Previously, a driver’s license granted freedom,and you were "invisible." You could get in the car and see a doctor, or even go to a political rally. And the authorities would hardly know anything about it. However, now everything has changed.

RPSN will begin work soon in 30 states in the United States, allowing the police or other authorities to monitor your vehicle wherever you are.

RPSN is Rekor’s public safety network,which in real time provides law enforcement authorities with access to license plate information. The system supposedly will not recognize faces, but only cars; will determine and predict their location; and will work on completely legal grounds. Tracking data generated by artificial intelligence and machine learning algorithms will be provided free of charge to any agencies that will also share data with this network.

Despite the fact that the RPSN system will be used to track criminals, the authorities will be able to use it to track those who they want.

Schools install CCTV cameras along with artificial intelligence systems

The combination of artificial intelligence with high-resolution video cameras is also used today in scenarios related to obtaining confidential data.

Now in some American schools, for example,in Georgetown, South Carolina, these systems are installed. The applied artificial intelligence system allows you to find a person wherever he is, attracting the attention of operators to unusual activity in a particular tracked territory.
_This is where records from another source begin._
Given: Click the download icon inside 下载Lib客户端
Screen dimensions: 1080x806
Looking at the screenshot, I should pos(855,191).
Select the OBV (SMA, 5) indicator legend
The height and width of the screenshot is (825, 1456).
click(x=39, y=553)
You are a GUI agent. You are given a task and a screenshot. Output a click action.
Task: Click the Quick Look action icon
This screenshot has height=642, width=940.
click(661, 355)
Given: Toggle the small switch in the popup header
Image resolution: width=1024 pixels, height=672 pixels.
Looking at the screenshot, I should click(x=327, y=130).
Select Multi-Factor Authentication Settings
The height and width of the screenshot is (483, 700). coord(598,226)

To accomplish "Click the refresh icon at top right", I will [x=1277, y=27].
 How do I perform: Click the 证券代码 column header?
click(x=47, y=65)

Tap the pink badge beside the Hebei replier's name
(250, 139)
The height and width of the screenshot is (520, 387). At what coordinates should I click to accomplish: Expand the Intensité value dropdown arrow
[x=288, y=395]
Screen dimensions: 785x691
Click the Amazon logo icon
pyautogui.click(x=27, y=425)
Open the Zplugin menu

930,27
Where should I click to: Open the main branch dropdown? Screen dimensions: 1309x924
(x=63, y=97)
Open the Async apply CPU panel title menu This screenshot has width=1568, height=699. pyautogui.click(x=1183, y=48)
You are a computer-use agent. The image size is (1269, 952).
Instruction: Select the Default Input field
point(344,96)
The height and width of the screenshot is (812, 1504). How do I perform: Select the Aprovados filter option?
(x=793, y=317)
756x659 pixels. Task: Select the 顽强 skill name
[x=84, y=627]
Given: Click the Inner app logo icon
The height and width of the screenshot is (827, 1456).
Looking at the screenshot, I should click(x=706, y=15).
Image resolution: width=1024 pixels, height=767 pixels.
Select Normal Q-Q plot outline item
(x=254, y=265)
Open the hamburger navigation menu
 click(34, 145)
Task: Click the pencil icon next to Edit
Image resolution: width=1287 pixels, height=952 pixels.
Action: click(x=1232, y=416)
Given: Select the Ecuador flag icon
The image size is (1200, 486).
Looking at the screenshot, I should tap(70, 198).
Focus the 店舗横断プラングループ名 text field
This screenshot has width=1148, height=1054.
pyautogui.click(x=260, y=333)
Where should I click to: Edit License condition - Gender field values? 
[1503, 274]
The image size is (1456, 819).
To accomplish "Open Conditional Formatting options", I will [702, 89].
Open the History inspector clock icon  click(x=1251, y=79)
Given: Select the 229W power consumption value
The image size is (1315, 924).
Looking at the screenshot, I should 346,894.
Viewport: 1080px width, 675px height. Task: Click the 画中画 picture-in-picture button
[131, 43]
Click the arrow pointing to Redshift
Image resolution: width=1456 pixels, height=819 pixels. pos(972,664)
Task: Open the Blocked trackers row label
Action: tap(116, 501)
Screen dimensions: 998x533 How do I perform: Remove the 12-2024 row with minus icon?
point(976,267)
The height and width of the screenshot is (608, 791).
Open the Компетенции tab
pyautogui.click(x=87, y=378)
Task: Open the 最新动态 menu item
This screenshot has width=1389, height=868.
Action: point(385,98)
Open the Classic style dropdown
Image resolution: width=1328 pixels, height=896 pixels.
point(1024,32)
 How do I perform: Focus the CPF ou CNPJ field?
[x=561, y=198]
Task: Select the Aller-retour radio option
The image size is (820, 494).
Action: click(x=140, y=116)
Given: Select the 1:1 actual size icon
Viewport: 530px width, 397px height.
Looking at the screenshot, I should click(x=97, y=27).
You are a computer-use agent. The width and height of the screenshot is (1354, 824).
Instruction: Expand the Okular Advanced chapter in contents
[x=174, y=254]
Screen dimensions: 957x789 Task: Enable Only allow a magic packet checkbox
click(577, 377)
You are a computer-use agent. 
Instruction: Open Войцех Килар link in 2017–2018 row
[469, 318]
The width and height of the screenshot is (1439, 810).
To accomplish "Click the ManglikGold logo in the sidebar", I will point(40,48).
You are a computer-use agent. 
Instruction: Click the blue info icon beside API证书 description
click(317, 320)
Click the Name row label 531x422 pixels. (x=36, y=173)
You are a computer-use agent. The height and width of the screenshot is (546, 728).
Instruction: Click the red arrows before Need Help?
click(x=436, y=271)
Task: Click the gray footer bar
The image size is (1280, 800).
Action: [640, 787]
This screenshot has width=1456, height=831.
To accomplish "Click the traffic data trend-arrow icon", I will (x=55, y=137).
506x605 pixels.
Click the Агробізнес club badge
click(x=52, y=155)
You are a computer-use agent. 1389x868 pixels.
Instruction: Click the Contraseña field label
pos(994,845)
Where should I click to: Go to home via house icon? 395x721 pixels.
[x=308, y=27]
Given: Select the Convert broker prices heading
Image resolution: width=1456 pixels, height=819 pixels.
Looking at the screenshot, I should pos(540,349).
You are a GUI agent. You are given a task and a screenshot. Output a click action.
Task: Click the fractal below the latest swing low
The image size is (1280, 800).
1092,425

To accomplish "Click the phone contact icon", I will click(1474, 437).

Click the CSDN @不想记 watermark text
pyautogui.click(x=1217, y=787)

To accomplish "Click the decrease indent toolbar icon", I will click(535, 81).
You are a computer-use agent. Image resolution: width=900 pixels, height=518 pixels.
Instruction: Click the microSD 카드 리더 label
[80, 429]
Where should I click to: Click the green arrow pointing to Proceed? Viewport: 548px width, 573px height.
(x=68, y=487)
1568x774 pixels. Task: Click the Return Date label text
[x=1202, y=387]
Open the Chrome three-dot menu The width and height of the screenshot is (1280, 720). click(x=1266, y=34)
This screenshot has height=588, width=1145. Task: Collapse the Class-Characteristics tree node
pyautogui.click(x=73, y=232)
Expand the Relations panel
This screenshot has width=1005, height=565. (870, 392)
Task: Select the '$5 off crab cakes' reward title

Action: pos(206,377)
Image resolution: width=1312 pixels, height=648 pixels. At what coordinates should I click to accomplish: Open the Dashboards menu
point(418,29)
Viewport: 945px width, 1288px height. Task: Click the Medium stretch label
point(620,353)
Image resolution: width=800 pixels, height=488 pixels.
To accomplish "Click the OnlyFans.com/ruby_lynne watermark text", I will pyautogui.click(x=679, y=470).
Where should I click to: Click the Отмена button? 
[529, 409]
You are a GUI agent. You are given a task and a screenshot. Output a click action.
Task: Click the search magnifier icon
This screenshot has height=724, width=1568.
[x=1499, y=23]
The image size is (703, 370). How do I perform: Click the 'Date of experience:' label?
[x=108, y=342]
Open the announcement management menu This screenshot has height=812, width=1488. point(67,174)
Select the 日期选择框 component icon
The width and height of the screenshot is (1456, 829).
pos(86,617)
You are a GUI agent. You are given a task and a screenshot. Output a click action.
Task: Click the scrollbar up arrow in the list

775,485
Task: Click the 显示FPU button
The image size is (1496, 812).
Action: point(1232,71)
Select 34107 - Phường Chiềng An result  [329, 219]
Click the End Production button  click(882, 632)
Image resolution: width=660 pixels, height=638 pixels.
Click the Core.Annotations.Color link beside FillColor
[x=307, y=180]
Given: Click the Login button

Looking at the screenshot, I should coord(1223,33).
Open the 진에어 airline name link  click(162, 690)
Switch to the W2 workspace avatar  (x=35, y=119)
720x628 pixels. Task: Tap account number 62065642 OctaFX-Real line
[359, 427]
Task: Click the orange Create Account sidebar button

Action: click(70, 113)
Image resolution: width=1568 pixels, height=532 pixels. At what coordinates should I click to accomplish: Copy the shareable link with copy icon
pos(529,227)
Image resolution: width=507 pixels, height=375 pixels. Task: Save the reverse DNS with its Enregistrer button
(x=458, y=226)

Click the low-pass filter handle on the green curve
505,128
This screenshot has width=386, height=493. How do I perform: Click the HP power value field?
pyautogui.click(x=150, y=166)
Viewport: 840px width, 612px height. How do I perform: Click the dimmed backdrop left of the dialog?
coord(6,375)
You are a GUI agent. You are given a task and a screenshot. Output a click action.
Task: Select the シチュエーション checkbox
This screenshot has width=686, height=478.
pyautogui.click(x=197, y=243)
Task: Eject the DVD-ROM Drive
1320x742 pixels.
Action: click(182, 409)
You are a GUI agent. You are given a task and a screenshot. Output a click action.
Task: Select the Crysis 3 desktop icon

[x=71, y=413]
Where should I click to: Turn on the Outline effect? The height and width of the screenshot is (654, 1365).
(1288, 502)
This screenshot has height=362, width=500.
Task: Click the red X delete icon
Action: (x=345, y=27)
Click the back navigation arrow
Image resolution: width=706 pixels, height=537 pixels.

They say that such systems are being developed,who can identify weapons and read facial expressions. It seems that soon parents will have to worry about whether their child was detained by the school security service because he looked angry or joked.

Track the biometric data of millions of people

Dr. David Sinclair deals with incrediblework in the field of human health and aging. In his new book, Life Expectancy, he suggests that preventing the next pandemic may require millions of people to connect to a centralized real-time monitoring system to help identify the spread of the disease before it becomes insurmountable.

This seems to be a great example of the conflict between personal integrity and the public good. Such a system is likely to destroy the privacy of all the people who participate in it.

The devices you will need fordetection of a terrible disease, should transmit information about whether you sleep well; Are you sad or in a good mood when you have sex? do you have menstruation, etc.

It is not easy to distinguish between the good of many and the rights of a few, however, when mass monitoring technologies become available, maintaining confidentiality seems to be impossible.

Finger gesture V - “peace symbol” - can transmit your fingerprints

The classic peace sign V, which is done with two fingers with the hand turned forward, according to security experts, could be a disaster for your privacy.

Representative of the Shanghai Associationinformation security Zhang Wei explained that photographs of such fingers from 3 meters can transmit 50% of fingerprint information. If the photo was taken from 1.5 meters, then you can get 100% information about the prints. These fingerprints can be used to trick systems that rely on fingerprints to access places or accounts.

When the capabilities and accuracy of technology systems increase, they can improve our lives, but they can also become a threat to our privacy.